--- Data for this task ---
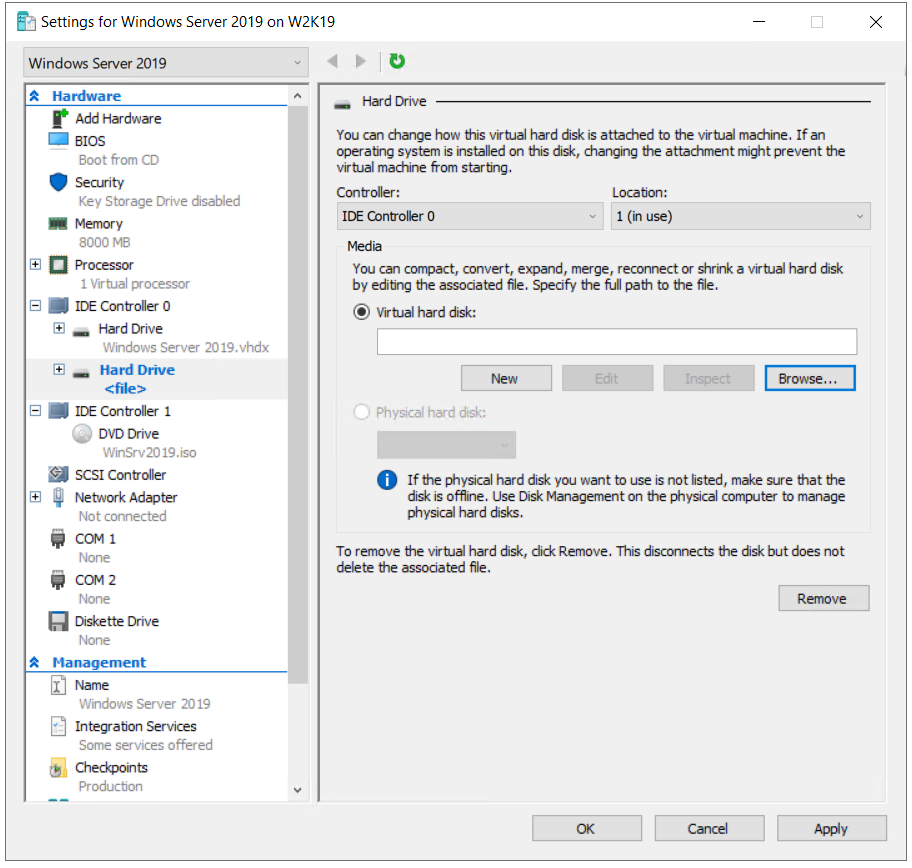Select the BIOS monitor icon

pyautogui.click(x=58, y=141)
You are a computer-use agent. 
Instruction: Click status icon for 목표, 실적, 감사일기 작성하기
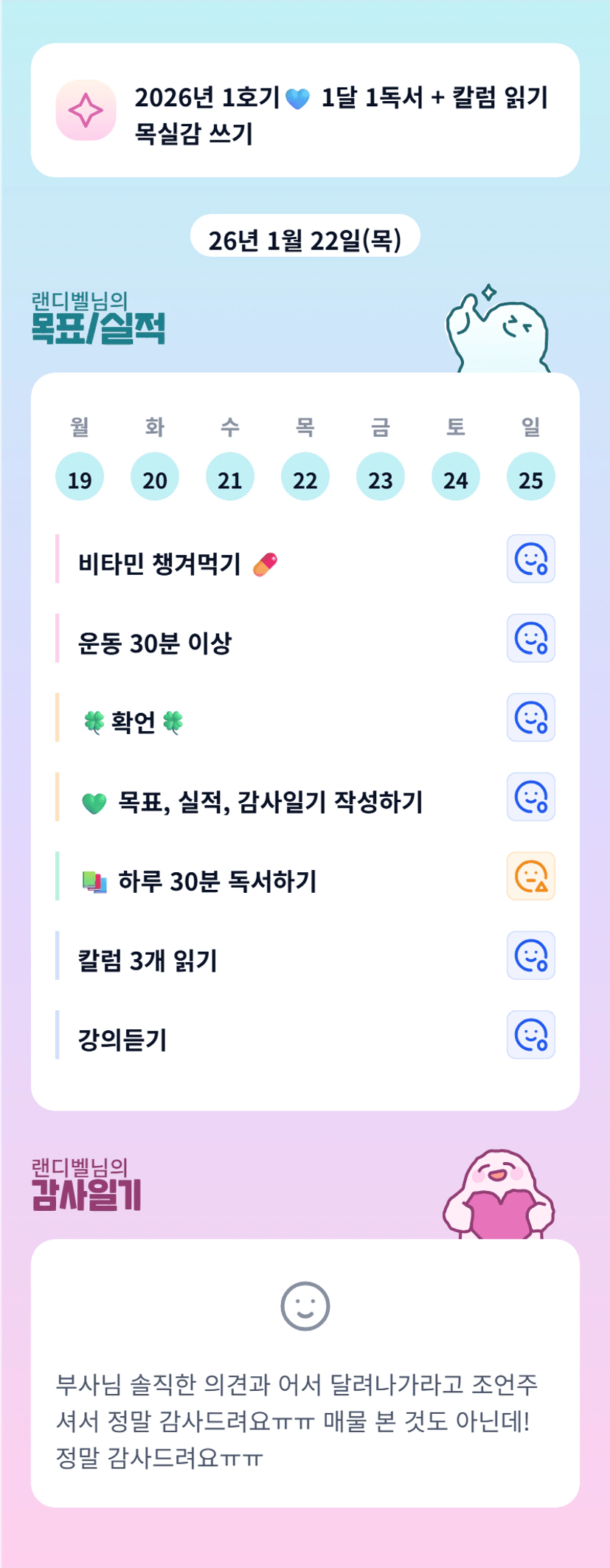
---
--- Data for this task ---
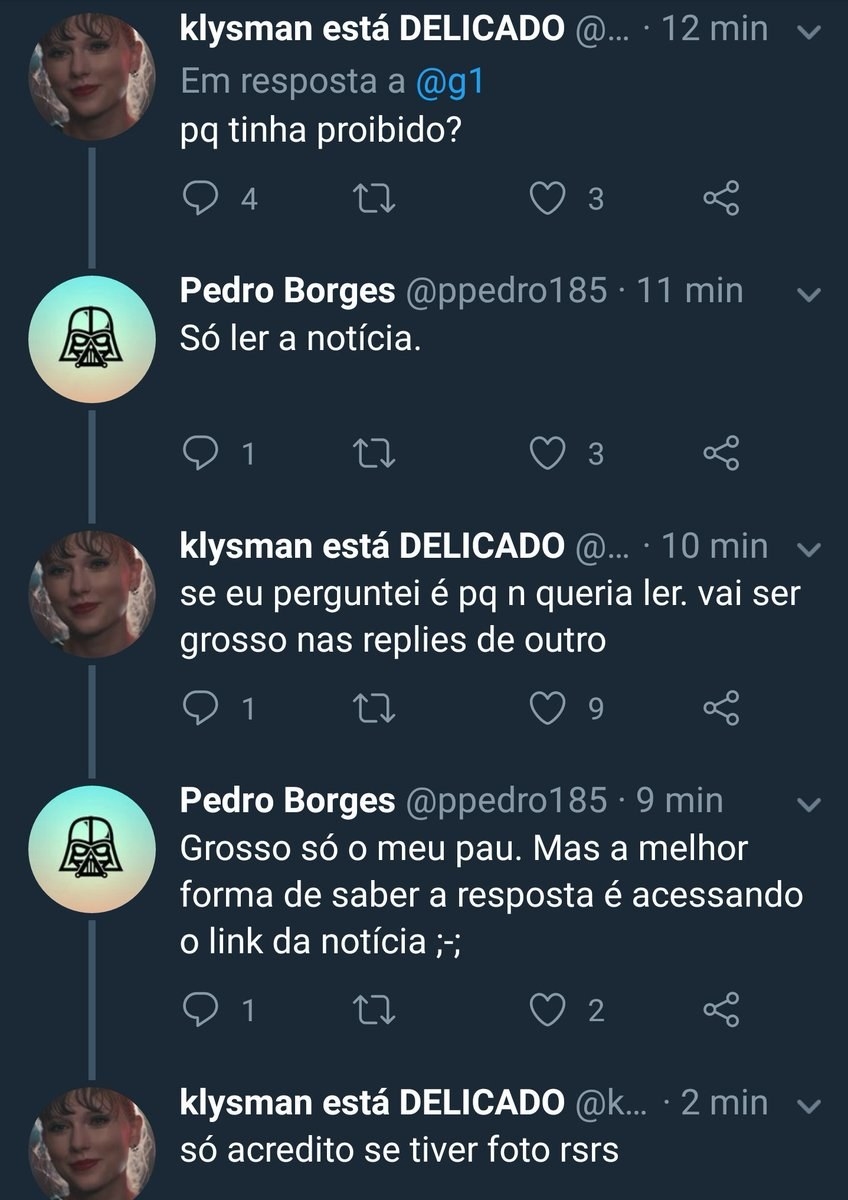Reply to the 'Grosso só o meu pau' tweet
---
*Problem requirements*
Could you restate word for word the lines above from the one containing "You are a computer-use agent." through the one containing "Instruction: Click status", both included, and nothing else?

*Solved problem*
You are a computer-use agent. 
Instruction: Click status icon for 목표, 실적, 감사일기 작성하기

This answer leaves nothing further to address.